Baby Boom - Préambule

Dois-je remercier TF1 qui s’apprête à m’offrir matière à d'acides chroniques au cas où je manquerais d’inspiration ?

La seule présentation me fait déjà frissonner.

Une quarantaine de caméras ... Irruption présentée ainsi dans l'extrait vidéo «des caméras se sont invitées au moment le plus intime et le plus magique de la vie d’un couple ». Choix judicieux que d’aller envahir ces instants d’intimité. Volonté louable d'offrir à chacun, nouveau-né compris, son quart d'heure de gloire wharolien...

- Nouveau divertissement - T’as raison coco, ces moments mêlant amour, peur, confiance, douleur, instinct, inconscient, vie et mort ne sont que purs moments de divertissements.

-"On bloque et on pousse bien en bas" - L'utilisation de ce pronom indéfini en lieu et place d'un nom ou mieux encore d'un prénom m'exaspère ! Comment n’exister que par cette apostrophe impersonnelle lors de ce moment fondateur ?

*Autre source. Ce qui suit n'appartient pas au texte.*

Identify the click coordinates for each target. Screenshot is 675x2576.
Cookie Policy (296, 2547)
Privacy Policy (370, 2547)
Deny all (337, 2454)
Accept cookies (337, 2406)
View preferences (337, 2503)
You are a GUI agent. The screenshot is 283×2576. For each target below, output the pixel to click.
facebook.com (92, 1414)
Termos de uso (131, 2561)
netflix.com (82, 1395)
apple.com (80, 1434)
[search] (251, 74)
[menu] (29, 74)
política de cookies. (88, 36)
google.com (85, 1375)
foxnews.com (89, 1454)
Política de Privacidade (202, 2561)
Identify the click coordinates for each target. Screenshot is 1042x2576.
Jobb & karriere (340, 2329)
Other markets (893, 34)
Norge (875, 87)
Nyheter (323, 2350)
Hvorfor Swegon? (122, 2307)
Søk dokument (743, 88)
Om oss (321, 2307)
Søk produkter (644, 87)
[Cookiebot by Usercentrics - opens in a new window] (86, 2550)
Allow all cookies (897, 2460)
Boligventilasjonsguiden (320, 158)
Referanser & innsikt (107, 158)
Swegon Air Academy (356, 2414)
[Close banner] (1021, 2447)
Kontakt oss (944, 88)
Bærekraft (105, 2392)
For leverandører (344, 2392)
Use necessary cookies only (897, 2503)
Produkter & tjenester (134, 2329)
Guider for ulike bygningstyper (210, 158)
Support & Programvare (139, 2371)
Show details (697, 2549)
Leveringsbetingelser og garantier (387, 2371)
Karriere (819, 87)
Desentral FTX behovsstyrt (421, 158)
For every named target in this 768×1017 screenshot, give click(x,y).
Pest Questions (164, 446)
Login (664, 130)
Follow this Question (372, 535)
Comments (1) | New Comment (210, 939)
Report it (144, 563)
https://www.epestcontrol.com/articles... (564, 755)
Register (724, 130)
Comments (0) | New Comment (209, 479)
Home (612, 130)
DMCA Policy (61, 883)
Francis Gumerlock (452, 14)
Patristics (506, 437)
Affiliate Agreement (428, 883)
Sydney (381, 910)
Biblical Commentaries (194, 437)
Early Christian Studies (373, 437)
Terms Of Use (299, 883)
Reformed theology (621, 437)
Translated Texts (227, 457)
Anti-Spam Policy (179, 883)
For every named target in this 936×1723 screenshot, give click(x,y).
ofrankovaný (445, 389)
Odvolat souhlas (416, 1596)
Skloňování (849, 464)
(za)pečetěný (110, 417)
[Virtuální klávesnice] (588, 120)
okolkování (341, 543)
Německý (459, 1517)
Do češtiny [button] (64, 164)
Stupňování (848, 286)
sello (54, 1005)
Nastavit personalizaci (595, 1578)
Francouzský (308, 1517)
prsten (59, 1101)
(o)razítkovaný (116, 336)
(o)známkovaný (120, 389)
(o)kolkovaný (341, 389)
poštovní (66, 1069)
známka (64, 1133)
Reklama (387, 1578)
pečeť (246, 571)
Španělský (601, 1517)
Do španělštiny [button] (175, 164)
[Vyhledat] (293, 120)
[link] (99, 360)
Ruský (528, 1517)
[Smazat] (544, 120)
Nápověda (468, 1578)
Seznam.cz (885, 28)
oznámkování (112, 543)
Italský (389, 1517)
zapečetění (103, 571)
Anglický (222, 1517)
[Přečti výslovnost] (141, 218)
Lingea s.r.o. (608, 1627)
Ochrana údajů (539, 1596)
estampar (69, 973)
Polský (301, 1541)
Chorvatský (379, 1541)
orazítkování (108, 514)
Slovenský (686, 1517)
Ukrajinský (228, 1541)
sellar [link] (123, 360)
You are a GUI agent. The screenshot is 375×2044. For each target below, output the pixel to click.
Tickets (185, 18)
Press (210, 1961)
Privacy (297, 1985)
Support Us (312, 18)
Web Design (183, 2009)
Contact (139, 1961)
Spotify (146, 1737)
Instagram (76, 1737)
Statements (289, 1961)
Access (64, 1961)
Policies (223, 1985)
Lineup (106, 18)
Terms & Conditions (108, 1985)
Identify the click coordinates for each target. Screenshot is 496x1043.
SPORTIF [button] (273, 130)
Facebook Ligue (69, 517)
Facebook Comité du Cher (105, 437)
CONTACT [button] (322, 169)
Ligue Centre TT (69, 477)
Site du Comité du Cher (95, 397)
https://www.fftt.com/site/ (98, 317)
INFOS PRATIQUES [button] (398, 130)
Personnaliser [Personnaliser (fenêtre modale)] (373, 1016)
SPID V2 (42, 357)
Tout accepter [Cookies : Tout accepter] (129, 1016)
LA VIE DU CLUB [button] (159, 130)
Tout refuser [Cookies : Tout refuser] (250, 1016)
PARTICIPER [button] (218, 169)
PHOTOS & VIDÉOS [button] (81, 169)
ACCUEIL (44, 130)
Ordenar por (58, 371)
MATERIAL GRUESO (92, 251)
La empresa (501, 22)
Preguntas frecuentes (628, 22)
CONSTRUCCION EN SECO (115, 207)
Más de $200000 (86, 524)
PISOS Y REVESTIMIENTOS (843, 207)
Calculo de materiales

-"On y va, on s'accrocheJ’aime cette combativité invitée par les mots. Mais l'appel pourrait être plus fort. Laissez-moi chercher … "à l’assaut" ?

- Hurle la sage-femme - Ben oui, à l’assaut quoi, quasi une question de vie ou de mort … C’est bon pour l’audimat ça coco !

- Le papa s’évanouit submergé par l’émotion - Un trop plein d’angoisse nourri par les hurlements de la sage-femme... ?

Ceci ne dure que 28 secondes, montage haché de brèves séquences pour appâter le chaland. Mais ces extraits et la présentation qui en est faite laissent augurer du pire.